-- Work required --
How many lines of the records below contain the word "chevron"? Answer with the number alone.

(Records from a data source)
------------

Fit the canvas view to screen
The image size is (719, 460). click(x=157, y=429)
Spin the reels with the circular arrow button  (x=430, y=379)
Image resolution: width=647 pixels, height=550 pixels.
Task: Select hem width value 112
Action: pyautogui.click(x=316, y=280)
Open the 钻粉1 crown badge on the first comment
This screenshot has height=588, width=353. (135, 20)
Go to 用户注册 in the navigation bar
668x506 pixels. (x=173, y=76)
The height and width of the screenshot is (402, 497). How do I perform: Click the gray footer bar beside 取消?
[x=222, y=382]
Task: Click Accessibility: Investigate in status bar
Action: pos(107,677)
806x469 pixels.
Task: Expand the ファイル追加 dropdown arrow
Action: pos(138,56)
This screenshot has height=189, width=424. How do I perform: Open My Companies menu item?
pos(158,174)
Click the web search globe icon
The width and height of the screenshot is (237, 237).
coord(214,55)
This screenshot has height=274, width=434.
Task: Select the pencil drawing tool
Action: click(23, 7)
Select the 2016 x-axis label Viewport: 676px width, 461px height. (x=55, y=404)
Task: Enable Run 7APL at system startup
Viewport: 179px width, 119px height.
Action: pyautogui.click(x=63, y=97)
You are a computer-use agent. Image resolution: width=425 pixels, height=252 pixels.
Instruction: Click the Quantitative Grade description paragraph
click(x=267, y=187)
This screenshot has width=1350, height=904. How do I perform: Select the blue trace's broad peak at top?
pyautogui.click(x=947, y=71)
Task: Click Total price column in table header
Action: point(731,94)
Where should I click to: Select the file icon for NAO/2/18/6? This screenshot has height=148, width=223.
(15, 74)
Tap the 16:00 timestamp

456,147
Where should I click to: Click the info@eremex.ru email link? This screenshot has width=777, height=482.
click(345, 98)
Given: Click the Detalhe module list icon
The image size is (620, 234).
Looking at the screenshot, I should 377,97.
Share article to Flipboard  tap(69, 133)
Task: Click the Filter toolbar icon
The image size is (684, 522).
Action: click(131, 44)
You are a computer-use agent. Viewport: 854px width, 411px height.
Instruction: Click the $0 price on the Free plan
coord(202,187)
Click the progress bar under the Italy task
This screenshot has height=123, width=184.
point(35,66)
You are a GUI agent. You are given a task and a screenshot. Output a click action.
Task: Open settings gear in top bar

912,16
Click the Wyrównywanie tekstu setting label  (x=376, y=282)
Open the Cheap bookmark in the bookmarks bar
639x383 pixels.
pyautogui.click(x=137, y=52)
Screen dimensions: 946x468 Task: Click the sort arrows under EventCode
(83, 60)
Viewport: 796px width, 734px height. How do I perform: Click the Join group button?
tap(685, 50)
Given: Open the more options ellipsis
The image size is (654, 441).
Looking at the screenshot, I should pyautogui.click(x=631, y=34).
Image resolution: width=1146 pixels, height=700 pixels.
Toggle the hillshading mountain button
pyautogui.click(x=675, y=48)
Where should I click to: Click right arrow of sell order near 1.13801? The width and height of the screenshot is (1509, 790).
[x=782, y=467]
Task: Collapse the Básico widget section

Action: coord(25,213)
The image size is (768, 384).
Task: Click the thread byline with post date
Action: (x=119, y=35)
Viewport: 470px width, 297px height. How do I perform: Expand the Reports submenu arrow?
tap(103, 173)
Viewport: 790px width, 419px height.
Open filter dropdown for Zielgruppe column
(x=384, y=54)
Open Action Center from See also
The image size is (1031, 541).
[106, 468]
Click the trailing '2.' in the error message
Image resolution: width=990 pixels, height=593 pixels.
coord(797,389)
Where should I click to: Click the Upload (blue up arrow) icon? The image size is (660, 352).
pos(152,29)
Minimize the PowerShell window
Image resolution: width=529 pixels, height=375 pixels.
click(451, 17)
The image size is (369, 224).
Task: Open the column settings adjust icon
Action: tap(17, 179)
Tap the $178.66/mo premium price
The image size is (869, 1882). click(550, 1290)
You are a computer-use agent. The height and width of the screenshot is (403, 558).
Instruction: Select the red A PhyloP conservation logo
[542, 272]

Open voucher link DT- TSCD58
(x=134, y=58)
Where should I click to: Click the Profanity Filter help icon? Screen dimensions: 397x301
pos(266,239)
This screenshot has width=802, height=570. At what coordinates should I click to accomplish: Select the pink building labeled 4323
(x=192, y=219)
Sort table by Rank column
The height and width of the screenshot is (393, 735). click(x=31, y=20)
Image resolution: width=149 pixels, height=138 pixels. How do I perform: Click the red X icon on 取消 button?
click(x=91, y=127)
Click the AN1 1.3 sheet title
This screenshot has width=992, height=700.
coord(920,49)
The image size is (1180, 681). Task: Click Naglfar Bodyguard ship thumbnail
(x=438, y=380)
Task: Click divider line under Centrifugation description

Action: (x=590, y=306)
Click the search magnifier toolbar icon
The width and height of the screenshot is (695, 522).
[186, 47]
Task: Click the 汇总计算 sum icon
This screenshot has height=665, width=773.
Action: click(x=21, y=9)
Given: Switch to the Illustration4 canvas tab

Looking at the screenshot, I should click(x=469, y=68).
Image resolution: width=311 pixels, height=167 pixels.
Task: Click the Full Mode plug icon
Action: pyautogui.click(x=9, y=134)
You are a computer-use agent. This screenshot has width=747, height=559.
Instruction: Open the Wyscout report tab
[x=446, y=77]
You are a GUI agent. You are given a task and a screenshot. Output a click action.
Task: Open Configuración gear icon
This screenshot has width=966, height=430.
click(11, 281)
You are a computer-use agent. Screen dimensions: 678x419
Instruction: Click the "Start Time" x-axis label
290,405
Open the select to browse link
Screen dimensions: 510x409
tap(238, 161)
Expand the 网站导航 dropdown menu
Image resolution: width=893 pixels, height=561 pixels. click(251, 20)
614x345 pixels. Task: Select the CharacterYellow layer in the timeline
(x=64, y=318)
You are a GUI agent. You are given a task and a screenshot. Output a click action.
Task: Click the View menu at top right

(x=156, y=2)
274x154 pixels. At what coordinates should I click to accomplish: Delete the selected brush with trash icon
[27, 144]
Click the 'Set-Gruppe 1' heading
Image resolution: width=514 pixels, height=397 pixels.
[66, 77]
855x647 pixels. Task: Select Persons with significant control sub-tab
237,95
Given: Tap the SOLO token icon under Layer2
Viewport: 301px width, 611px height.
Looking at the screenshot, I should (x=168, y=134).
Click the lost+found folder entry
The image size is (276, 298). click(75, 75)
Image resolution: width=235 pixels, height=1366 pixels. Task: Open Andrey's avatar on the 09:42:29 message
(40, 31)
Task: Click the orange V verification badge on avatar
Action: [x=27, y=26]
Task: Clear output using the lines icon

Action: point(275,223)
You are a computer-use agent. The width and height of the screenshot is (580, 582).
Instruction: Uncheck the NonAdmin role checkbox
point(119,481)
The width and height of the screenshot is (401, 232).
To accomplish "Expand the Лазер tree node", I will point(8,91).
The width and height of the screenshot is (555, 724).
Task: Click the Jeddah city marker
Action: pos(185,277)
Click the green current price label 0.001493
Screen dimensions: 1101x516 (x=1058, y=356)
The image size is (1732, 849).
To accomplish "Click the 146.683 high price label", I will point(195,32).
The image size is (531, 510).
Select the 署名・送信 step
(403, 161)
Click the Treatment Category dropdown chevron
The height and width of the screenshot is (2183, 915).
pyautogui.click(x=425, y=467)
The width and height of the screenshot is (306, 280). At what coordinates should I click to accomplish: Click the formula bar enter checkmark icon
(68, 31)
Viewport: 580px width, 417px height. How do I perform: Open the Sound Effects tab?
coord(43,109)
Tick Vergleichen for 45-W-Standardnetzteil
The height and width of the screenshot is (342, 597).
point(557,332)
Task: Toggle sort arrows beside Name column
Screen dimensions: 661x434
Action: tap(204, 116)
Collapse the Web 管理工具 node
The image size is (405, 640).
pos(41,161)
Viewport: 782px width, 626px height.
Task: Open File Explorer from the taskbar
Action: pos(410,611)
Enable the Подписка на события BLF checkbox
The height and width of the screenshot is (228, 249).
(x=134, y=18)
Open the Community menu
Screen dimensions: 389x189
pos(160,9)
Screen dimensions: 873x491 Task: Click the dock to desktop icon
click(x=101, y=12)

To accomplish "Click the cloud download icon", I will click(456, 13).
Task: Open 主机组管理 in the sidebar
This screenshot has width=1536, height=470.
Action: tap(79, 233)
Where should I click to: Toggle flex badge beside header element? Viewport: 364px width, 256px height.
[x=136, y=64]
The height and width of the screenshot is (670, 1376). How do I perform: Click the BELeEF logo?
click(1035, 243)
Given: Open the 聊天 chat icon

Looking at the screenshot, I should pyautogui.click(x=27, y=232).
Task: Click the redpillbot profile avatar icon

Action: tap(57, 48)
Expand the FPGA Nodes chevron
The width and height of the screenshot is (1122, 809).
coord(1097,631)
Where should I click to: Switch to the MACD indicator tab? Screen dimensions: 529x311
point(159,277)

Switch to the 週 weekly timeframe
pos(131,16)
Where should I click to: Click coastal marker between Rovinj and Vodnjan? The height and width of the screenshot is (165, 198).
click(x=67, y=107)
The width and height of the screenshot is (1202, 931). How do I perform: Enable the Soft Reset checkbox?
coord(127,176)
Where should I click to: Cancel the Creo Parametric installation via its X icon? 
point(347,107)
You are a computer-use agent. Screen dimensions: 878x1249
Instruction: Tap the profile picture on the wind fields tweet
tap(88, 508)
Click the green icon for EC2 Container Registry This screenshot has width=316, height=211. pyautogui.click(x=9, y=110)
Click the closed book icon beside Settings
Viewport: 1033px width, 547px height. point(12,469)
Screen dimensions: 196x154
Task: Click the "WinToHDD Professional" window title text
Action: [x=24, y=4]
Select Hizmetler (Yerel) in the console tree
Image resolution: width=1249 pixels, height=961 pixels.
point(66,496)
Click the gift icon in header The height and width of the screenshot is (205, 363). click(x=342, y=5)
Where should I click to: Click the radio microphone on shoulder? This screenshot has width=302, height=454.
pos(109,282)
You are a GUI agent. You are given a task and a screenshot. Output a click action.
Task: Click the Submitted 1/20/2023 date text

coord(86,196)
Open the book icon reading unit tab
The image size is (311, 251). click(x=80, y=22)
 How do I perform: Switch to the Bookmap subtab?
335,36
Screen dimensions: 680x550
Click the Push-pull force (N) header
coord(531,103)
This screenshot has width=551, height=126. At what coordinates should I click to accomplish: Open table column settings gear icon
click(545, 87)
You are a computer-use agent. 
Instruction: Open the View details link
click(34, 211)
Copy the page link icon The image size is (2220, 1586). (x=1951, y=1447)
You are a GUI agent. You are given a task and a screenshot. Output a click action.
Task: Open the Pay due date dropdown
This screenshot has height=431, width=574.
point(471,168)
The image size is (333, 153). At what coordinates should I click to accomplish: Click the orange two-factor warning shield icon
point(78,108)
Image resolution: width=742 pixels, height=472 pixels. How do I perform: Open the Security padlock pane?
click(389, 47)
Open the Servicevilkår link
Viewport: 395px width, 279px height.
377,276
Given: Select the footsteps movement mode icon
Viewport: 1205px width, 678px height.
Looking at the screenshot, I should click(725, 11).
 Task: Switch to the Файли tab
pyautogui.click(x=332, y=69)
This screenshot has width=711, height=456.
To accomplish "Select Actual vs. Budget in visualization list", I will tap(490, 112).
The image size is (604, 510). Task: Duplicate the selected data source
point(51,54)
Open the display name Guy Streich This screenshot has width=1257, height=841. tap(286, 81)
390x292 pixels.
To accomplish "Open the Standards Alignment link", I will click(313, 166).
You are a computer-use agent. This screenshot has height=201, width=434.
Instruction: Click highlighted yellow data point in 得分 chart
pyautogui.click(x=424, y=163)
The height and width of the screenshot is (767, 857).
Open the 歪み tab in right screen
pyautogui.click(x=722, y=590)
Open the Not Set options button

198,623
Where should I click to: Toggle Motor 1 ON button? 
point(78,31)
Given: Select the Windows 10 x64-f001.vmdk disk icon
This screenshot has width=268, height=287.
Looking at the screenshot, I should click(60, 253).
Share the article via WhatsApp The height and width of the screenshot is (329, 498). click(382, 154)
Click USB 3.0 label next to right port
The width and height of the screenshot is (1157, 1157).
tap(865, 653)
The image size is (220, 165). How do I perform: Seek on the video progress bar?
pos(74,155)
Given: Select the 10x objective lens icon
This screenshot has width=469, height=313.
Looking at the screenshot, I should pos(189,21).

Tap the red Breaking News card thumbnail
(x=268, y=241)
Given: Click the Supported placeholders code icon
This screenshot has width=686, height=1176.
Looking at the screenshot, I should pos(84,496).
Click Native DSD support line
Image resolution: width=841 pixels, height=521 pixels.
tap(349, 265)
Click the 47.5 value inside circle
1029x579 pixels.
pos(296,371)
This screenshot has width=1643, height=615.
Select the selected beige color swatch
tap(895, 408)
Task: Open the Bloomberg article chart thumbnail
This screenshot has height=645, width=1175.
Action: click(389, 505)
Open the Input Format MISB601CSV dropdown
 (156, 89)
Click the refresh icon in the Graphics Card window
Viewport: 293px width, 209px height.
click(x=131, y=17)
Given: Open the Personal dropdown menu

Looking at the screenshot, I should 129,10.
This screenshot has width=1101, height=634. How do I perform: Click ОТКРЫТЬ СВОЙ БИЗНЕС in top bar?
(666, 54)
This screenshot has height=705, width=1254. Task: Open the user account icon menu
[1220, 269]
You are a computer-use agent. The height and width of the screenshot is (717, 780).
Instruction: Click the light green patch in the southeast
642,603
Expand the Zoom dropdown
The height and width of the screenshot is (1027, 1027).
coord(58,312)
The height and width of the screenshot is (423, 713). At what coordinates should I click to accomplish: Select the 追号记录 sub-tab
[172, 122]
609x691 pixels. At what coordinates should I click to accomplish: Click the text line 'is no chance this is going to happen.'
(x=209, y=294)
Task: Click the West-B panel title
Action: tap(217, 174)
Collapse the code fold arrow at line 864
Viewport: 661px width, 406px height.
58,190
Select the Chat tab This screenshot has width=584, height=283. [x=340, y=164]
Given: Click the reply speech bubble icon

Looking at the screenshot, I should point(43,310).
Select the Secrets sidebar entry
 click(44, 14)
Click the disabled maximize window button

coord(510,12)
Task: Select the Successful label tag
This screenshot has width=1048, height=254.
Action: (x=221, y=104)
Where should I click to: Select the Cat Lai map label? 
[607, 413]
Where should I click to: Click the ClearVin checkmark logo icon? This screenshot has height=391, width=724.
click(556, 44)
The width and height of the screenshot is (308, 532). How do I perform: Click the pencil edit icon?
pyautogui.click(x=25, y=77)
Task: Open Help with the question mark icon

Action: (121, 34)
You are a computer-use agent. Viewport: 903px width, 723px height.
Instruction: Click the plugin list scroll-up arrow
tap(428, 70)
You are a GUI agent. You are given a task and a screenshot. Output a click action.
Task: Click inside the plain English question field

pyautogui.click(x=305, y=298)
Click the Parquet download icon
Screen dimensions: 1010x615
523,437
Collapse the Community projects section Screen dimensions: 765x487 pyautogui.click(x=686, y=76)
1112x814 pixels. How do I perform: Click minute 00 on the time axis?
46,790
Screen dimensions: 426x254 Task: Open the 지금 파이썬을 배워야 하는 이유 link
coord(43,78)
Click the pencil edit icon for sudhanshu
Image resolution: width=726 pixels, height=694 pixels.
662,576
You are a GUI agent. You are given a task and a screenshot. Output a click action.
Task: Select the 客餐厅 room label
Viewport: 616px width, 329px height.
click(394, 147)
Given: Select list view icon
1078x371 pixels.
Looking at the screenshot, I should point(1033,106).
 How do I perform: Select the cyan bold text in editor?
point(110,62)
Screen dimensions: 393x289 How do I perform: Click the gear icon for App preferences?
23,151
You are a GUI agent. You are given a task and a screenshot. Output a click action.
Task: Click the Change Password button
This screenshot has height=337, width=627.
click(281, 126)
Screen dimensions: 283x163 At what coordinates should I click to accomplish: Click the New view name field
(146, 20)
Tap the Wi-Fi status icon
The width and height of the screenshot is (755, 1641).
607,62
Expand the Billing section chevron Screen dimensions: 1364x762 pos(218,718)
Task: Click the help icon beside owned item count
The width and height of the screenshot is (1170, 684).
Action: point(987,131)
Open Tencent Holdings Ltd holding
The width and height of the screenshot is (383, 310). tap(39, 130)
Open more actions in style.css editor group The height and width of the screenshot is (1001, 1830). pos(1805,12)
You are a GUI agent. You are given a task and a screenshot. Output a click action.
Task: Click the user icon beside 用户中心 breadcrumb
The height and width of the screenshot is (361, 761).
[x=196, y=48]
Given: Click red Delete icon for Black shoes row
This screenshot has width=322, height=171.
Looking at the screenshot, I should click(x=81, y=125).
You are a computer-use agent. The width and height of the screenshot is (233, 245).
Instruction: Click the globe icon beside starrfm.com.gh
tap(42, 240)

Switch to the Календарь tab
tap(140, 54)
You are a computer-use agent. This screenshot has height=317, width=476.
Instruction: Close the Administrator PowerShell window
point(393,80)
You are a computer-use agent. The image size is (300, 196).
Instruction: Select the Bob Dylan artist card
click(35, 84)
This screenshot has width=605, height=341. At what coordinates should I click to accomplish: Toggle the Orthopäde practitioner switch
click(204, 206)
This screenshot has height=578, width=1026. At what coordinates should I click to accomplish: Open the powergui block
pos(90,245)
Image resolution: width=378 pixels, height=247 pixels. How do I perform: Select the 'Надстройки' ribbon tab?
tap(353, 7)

------------

-- Output for this exercise --
3